Commercial Division Blog

Posted: November 21, 2016 / Categories Commercial, Contracts, Indemnification and Advancement

Failure to Give Notice and Opportunity to Defend Fatal to Indemnification Claim

On November 17, 2016, the First Department issued a decision in Conergics Corp. v. Dearborn Mid-West Conveyor Co., 2016 NY Slip Op. 07750, holding that failure to give notice and an opportunity to defend an action was fatal to a plaintiff's demand for indemnification.
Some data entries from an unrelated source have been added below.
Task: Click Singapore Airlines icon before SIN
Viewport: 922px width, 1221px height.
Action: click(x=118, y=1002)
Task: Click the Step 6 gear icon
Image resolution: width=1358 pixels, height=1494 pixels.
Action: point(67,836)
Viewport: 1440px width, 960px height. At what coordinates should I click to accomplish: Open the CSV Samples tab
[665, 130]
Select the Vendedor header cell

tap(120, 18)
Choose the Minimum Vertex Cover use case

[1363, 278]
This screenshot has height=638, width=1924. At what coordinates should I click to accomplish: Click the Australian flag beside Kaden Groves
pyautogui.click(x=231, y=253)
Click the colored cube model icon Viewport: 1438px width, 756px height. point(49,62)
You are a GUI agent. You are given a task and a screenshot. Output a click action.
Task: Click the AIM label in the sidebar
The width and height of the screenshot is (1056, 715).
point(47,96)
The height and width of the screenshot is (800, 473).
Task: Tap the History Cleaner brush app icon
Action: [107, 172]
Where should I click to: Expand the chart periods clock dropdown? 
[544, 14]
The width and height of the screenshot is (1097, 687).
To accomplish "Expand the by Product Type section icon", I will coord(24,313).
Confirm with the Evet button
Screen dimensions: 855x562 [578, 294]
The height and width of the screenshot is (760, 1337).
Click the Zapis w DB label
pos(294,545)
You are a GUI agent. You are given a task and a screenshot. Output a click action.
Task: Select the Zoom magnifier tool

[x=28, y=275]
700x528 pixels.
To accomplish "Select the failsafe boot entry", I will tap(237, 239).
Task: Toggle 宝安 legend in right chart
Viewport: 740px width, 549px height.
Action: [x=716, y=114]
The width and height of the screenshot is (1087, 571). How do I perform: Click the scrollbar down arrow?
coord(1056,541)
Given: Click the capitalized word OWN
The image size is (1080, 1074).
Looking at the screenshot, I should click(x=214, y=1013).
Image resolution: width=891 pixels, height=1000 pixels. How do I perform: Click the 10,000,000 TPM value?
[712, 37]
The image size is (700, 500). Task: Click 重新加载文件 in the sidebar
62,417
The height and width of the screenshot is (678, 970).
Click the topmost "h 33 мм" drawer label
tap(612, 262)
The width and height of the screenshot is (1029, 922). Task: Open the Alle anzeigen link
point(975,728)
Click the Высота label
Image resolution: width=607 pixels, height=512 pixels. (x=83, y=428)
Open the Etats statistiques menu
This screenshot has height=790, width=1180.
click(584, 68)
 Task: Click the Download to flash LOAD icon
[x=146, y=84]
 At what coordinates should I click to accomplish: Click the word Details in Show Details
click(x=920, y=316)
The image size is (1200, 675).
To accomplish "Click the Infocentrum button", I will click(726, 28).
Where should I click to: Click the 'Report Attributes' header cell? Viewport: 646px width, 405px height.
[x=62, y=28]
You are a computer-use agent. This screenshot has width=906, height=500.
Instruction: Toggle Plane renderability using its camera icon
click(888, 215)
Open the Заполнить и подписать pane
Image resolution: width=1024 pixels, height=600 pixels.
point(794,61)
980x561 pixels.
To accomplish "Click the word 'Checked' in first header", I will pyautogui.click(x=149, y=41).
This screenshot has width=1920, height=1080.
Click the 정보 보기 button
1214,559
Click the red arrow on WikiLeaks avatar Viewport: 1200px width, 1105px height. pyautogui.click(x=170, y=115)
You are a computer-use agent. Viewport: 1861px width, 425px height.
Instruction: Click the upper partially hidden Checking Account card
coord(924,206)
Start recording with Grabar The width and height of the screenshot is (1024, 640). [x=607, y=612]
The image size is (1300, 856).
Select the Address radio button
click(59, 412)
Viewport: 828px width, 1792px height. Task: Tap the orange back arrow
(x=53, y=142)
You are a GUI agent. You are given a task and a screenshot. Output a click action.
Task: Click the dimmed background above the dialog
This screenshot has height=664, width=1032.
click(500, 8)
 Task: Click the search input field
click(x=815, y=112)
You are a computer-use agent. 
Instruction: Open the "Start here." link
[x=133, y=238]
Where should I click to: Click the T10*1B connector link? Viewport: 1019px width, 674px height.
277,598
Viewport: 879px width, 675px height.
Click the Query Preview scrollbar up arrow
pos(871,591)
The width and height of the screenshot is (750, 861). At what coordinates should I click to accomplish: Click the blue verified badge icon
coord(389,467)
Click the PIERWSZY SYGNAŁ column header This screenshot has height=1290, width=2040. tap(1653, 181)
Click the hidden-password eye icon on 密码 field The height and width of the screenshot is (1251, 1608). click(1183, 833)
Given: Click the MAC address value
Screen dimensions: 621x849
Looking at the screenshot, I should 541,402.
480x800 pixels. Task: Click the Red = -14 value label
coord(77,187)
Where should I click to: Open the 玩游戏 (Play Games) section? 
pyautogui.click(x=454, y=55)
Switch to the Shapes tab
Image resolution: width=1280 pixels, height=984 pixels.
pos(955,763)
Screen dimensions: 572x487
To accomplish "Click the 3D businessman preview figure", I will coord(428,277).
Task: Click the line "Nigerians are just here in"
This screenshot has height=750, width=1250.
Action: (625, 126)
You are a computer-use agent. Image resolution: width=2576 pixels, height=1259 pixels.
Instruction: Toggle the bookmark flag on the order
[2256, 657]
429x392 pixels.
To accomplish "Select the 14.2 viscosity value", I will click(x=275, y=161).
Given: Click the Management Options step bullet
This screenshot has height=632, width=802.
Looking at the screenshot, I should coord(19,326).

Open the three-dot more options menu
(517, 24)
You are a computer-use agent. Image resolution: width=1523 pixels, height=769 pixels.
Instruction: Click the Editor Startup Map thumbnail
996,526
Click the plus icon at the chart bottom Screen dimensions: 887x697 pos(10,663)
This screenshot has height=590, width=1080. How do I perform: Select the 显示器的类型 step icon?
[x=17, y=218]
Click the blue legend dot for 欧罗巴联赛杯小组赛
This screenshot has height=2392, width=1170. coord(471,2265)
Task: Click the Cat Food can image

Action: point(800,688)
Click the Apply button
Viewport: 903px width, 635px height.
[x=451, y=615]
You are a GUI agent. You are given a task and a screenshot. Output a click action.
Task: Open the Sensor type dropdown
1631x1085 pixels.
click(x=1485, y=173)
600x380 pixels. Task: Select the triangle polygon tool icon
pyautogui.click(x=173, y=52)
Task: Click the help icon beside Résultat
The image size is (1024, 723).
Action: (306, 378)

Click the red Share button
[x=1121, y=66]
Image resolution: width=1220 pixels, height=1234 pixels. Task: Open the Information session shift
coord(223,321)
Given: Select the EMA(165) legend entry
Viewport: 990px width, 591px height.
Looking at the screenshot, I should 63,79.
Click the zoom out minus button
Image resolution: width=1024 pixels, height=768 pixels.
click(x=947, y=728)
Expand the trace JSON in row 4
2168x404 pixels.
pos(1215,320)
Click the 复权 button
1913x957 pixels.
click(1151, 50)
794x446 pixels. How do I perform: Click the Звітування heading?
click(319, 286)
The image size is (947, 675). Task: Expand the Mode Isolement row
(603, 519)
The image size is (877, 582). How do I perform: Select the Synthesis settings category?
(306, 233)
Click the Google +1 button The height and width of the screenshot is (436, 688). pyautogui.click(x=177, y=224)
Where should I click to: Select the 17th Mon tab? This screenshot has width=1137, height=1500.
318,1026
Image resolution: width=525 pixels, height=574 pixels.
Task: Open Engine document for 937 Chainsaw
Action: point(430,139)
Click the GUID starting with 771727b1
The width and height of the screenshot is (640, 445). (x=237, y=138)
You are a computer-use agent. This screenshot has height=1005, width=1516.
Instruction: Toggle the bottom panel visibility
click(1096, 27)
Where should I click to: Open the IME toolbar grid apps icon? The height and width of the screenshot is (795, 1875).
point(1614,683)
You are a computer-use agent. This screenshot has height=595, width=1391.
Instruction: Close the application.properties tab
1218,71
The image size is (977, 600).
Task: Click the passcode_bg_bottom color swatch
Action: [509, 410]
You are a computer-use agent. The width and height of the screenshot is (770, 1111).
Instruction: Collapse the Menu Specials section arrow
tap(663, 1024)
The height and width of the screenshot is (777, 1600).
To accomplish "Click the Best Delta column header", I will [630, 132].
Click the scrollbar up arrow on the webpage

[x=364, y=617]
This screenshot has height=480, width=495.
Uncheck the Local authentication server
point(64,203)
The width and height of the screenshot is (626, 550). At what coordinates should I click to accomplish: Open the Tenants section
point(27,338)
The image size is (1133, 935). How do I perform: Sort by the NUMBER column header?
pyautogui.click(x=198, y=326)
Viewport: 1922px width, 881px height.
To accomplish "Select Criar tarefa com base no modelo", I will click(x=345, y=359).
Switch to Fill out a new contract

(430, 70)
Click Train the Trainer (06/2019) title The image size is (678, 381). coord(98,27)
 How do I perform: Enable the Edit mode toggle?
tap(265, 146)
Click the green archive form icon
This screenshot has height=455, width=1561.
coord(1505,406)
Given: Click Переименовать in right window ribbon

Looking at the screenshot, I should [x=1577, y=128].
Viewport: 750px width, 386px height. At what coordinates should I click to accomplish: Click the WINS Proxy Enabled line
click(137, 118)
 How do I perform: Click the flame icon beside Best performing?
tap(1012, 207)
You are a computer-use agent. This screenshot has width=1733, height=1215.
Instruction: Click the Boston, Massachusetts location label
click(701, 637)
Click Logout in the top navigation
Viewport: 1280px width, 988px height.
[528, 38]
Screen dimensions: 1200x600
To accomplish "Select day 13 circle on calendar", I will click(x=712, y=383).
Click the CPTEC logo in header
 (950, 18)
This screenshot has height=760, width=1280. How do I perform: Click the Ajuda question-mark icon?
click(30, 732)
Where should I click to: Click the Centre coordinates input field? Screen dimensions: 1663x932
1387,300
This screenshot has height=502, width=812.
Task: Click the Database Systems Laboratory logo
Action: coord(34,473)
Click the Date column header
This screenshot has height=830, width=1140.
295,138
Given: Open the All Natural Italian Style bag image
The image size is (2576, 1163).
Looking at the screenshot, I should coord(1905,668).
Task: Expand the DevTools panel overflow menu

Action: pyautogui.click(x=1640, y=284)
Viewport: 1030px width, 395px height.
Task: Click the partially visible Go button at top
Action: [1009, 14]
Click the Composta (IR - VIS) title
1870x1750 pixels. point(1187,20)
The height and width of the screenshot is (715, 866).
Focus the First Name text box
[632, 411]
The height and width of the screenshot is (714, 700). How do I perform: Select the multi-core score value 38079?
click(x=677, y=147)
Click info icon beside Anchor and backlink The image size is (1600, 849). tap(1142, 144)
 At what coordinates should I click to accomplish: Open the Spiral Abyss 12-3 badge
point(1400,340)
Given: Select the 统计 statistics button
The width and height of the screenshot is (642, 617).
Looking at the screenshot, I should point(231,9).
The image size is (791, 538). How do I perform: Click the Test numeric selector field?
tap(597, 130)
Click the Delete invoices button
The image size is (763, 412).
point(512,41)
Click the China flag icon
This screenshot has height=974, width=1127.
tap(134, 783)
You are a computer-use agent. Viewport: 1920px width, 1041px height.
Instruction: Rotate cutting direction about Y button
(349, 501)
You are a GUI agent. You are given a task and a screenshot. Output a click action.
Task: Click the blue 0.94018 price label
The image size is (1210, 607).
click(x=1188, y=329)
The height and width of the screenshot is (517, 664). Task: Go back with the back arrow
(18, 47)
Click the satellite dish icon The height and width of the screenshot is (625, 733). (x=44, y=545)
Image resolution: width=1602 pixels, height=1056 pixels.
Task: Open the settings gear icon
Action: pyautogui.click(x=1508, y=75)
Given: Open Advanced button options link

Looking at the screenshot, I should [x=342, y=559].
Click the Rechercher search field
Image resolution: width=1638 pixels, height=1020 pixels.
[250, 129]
In Conergics Corp., the parties entered into a stock purchase agreement under which the defendant ("DMW") "agreed to purchase from the plaintff ("Conergics") 100% of the shares of" a DMW subsidiary, Dearborn. Conergics agreed to indemnify Dearborn for any tax audits, but only if there was prompt notice and if Conergics was given an opportunity to take over the defense of the audit.

On April 19, 2012, the [Mexican tax authorities (the "SAT")] sent a letter to Dearborn announcing its intention to reopen the audit of Dearborn's 2004 tax year (hereinafter, the second audit). . . It is undisputed that DMW and Dearborn (collectively, defendants) did not furnish plaintiffs with written notice of the second audit in the manner specified by section 13.8 of the SPA until January 24, 2014, 21 months after defendants had received notice of the second audit from the SAT in April 2012. In the interim, Dearborn undertook its own defense of the second audit, both in dealing directly with the SAT and in court.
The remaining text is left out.